The Hidrive is described as a hybrid machine by virtue of the electric injection unit being replaced by an accumulator-boosted hydraulic unit – although Arburg says it will be classified for statistical purposes as a hydraulic machine by the German VDMA trade organisation. But much of the cost reduction has come from restriction of the machine’s format to standard modules – for instance only one injection unit size will be available for each clamp tonnage. This is a similar approach to the way the company cut the price of its standard hydraulic machines when it introduced the Golden Edition, but Arburg is at pains to point out that the two ranges are not comparable, in that the Golden Edition machines are cost-limited standard machines, while the Hidrive is a higher performance energy-saving machine but without the cost of building the machine for flexibility in specification.
Introduction of the Hidrive serves three purposes: it has cut the cost of an all-electric machine; it has provided an entry level machine for companies contemplating adopting all-electric technology; and the addition of the accumulator-boosted injection unit has opened up the application of the electric machine to processes needing higher injection speeds, like packaging and thin wall moulding.
The Hidrive is being built in a series from 60 to 320 tonnes clamp and Arburg says it has already taken orders.
The Hidrive made its debut this week at the opening of Arburg’s opulent new Eur multi-million (the company will only say it is a double digit millions amount) customer centre at its Lossburg, Germany, headquarters. This has brought together the demonstration and customer support facilities that had become fragmented around the plant as the company’s machine range grew. The new building has a floor space of 2,100 m² and houses 36 machines, with room for another couple if need be, representing all the major variants across the company’s range. It has been designed for energy efficiency and makes use of a grid of geothermal boreholes to draw warmth for space heating and remove and store the heat from process water. The customer centre also houses an ISO 8 – 7 clean room, and dedicated rooms to demonstrate powder injection moulding and production planning and optimisation.
The effects of the financial crisis pushed Arburg’s turnover in 2008 down 14 per cent on the record year of 2007 to around Eur 350 million. In the same period the company increased its investment by 30 per cent to Eur 13 million, and increased its workforce by 2 per cent to 2,066 worldwide.

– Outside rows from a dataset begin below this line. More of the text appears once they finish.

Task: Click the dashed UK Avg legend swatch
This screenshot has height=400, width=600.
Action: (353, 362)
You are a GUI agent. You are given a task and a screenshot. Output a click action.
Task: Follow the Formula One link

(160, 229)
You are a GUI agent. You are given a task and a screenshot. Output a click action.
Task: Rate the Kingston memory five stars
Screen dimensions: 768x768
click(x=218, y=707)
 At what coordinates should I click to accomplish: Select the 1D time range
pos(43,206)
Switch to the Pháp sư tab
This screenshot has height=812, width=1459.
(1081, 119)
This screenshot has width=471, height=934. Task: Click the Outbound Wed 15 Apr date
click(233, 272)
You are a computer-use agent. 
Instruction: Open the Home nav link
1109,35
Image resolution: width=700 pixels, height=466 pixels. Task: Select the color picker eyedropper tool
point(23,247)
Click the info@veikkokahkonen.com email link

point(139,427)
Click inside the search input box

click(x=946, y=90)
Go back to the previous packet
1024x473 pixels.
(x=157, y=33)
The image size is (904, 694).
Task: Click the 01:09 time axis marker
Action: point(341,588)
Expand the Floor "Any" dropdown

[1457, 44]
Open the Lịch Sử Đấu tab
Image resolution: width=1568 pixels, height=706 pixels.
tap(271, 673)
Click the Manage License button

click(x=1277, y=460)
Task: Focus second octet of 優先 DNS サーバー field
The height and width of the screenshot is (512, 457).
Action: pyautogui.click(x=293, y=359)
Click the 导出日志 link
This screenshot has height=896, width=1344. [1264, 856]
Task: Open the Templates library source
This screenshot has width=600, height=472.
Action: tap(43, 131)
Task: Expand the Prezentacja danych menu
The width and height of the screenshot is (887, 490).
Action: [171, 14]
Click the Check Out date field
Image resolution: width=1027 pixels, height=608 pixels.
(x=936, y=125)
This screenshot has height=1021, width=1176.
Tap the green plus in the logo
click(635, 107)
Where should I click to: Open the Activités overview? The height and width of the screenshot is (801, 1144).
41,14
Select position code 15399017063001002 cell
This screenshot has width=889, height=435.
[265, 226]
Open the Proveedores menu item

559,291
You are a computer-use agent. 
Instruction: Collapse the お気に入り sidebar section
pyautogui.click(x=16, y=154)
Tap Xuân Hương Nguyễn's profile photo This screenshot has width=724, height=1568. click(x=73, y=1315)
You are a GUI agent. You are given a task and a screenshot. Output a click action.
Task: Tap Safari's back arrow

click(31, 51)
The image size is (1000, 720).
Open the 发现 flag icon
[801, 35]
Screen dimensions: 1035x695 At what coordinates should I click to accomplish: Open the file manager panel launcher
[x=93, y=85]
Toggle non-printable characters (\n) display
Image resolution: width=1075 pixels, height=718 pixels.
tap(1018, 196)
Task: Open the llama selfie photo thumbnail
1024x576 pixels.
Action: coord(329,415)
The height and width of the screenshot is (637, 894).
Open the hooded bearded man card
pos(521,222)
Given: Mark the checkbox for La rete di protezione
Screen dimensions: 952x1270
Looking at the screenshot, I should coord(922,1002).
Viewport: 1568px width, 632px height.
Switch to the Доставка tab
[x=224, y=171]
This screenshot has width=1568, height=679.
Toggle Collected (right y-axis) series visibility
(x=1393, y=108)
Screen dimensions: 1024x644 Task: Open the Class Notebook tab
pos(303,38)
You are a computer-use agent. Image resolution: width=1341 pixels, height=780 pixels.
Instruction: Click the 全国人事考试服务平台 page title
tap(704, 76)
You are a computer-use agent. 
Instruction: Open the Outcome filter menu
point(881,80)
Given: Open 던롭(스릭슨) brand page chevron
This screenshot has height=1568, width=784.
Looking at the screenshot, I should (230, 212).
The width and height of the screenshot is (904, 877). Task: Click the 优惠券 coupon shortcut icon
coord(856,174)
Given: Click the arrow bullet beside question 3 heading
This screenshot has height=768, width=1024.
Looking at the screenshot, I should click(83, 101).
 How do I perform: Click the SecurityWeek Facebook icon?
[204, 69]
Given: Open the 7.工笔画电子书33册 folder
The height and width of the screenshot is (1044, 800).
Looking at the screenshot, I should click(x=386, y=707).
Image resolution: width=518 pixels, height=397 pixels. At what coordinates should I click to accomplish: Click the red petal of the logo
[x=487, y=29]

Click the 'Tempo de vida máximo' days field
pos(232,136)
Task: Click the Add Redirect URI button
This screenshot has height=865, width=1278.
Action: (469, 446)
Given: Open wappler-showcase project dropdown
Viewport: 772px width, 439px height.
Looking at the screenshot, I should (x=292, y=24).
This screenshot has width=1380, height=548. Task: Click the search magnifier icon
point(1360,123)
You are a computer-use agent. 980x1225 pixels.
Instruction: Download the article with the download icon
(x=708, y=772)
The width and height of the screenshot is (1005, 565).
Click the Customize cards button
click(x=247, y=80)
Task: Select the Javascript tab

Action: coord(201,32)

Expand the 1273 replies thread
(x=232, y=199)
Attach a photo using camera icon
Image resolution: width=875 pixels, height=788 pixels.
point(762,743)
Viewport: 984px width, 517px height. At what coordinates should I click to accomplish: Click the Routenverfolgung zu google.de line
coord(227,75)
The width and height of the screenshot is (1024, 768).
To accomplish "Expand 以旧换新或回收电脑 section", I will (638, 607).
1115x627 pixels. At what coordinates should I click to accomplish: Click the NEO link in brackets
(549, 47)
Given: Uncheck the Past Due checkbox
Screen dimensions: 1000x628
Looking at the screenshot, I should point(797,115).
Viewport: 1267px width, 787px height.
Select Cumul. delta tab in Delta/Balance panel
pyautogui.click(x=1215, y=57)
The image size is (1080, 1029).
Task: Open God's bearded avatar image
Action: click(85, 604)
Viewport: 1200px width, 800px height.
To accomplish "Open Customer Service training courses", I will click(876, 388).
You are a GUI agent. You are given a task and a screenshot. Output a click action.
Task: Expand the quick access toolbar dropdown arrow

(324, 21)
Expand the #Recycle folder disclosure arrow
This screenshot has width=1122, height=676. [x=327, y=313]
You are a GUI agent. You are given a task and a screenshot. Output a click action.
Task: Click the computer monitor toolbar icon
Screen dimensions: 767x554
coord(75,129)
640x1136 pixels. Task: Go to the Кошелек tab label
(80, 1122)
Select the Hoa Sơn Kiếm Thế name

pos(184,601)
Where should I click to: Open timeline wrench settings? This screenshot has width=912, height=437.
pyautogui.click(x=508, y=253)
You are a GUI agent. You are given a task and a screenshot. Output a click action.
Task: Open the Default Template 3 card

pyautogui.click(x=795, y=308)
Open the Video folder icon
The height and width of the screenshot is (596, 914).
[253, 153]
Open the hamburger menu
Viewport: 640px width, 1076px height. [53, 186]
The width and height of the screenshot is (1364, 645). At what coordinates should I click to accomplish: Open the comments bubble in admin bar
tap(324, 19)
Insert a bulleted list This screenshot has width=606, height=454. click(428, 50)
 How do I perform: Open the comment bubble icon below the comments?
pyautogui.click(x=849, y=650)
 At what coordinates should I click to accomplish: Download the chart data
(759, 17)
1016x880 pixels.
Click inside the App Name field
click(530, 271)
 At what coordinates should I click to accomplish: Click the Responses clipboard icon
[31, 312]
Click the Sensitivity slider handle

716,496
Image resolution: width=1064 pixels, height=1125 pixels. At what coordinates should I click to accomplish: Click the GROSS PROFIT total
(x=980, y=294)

However, taking the most severe periods, Arburg is expecting its turnover for the first two months of this year to be half that of the same period last year. The recession has hit other companies as hard if not harder, and Arburg says its market share in Germany rose in the last quarter of 2008, while it was maintained in Europe and the rest of the world. Because of the size of its machines and its modular method of construction Arburg says it has a shorter lead time than other companies, so the effects of the recession have hit it earlier, and will come in faster during this year, and it expects its sales in 2009 to decrease by more than the VDMA prediction of 20 per cent overall.
Like other companies Arburg has been adjusting its production to match the needs of its falling order books, and after exhausting production economies, had to introduce short time working across the operation in February. Unlike most other companies Arburg’s family-owned structure means it does not have the same pressures as companies with a duty to external shareholders, and has financial reserves to help balance falling sales.
Its policy is to resist laying off staff in whom it has invested training and who will be needed when the crisis is over and orders start to rise again.